Morgan and Dreiseszun (operating as MD Management) would see some of their banks fail in the wake of the project in the Savings and loan crisis. They would be indicted on federal charges of bid rigging to get government contracts. Morgan would die in 1993 and Dreiseszun would plead guilty to a misdemeanor charge and pay a fine of US$375,000.

==Lighting==
At the four sides of its top, the building glows at night with red, white, and blue lights. Throughout the year, the colors change to red and yellow for important Kansas City Chiefs games, blue and white for important Kansas City Royals games, red for Valentine's Day, green for St. Patrick's Day, pink for Breast Cancer Awareness Month (October), and red and green for Christmas.

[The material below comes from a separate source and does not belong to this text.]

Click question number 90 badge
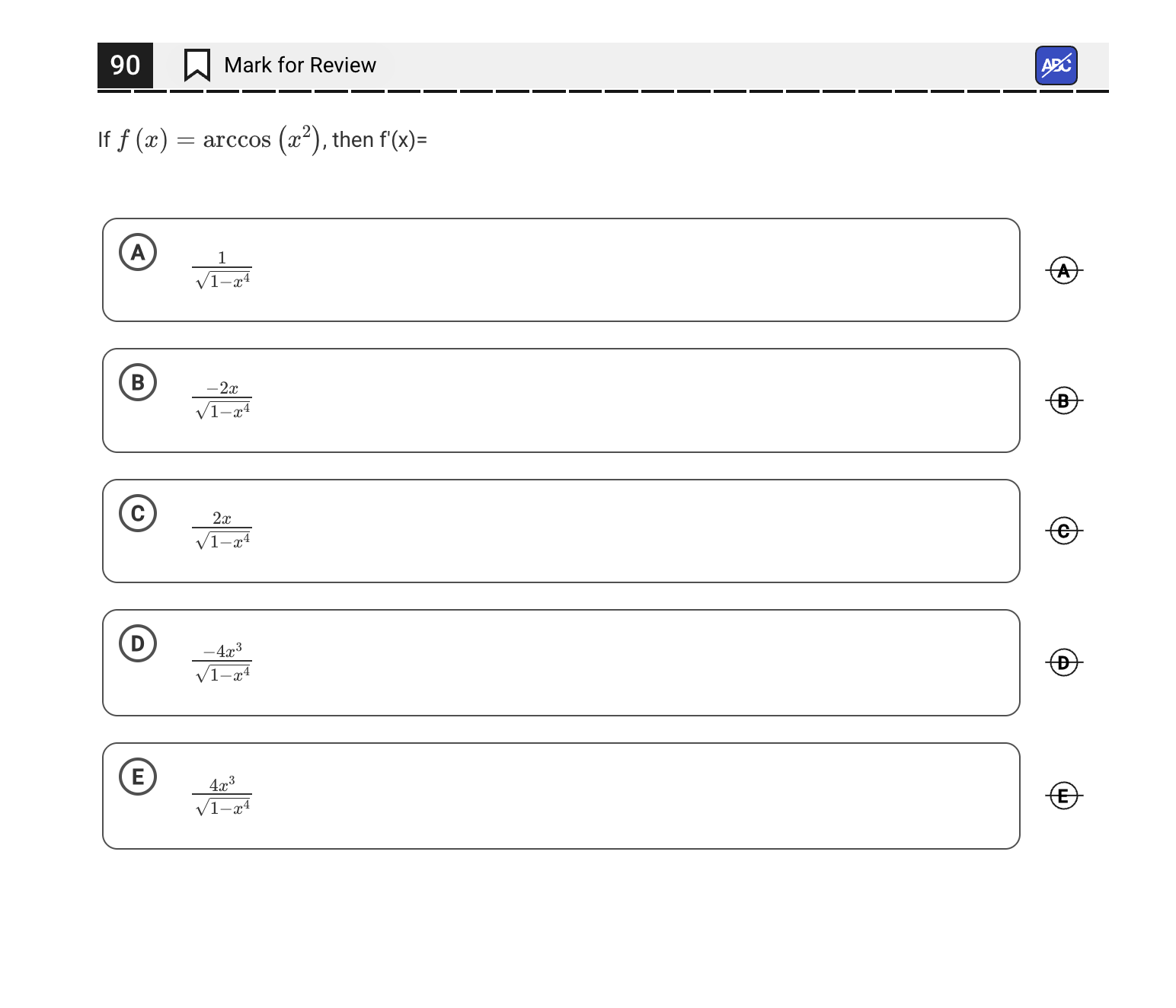 pos(125,65)
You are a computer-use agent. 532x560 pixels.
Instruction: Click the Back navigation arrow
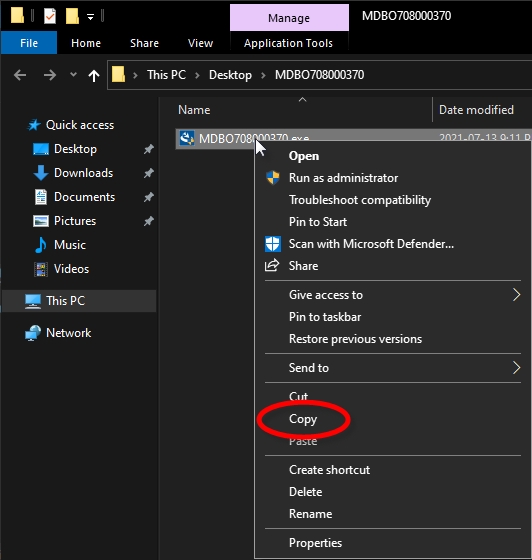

=== Project proposed building ===

| Name | Floors | Status | Use |
|---|---|---|---|
| Two Kansas City Place | 65 | Cancelled | Office |
| Three Kansas City Place | 55 | Cancelled | Office |
| One Kansas City Place | 43 | Built | Office |
| Four Kansas City Place | 24 | Cancelled | Office |
| Kansas City Place Apartments | 20 | Cancelled | Residential |
| 1200 Wyandotte | 18 | Built | Office |
| Kansas City Place Apartments | 16 | Cancelled | Residential |
| Kansas City Place Apartments | 14 | Cancelled | Residential |

==Tenants==
As of 2012, Bank of America maintains a large branch in the building's lower lobby. The building's largest tenant is Bryan Cave, a law firm based in St. Louis. Karbank Real Estate Company, an industrial development and brokerage company, occupies the 39th floor. Great Plains Energy and subsidiary Kansas City Power & Light Co. have taken space in the building in 2009. Tenants are provided security by EHI through Securitas AB.